Scepter with Profile Figures

7th–8th century
Guatemala, Mesoamerica
H. 13 5/8 x W. 7 1/2 x D. 5/8 in. (34.6 x 19.1 x 1.6 cm)
Credit Line:
The Michael C. Rockefeller Memorial Collection, Purchase, Nelson A. Rockefeller Gift, 1967
Accession Number:
On view at The Met Fifth Avenue in Gallery 199
Artists transformed flint, a material abundant in the Maya Lowlands, into royal regalia. Representations of these blades appear in monumental sculptures, where rulers hold them mounted as scepters or ceremonial spears. The compositions here feature multiple profile heads with sloping foreheads and elaborate headdresses; the distinct frontal projections probably represent a "smoking celt," the hallmark of K’awiil, the Maya God of Lightning. Both the scepters and K’awiil’s repeated faces may symbolize the multiple branches of lightning.

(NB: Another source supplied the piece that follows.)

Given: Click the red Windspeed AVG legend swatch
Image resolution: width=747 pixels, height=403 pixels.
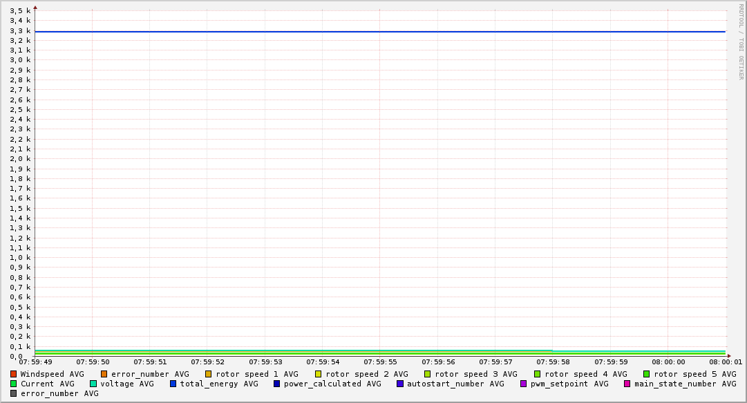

Los artistas transformaban el pedernal, un material que abunda en las tierras bajas mayas, en ropajes reales. Se pueden observar representaciones de estos sílex en esculturas monumentales en las que los gobernantes los llevan como cetros o lanzas ceremoniales. Las obras aquí presentes muestran múltiples caras de perfil con frentes inclinadas y elaborados tocados. Las singulares proyecciones frontales probablemente representen un "hacha humeante" el sello distintivo de K’awiil, dios maya del trueno y del relámpago. Ambos cetros y las repetidas caras de K’awiil simbolizan las múltiples bifurcaciones de los rayos.

Further information
Maya artists skillfully chipped flint, a fragile and challenging medium, into imaginative multifigure and geometric shapes. The worked flints are frequently found as offerings in Maya tombs. This eccentric flint depicts, in profile, two figures wearing headdresses. The larger of the two sits on a small short-backed stool and the smaller extends out from his back, as if being carried. Each silhouette displays the sloping forehead modification practiced by Maya peoples of the time and each has puckered lips. The undecorated base of this flint would have enabled it to be bound to a staff or it may have served as a handle allowing the object to function as a scepter, perhaps as an emblem of rulership. It has been suggested that the Maya believed flint to have been created when lightning struck the earth, thereby imbuing it with supernatural power. This flint may be a personification of such a power.
[Andre Emmerich Gallery, New York, until 1967]; The Museum of Primitive Art, New York, 1967–1978

The Metropolitan Museum of Art. Art of Oceania, Africa, and the Americas from the Museum of Primitive Art. New York: The Metropolitan Museum of Art, 1969, no. 631.

Easby, Elizabeth Kennedy, and John F. Scott. Before Cortez: Sculpture in Middle America. New York: The Metropolitan Museum of Art, 1970, no. 201.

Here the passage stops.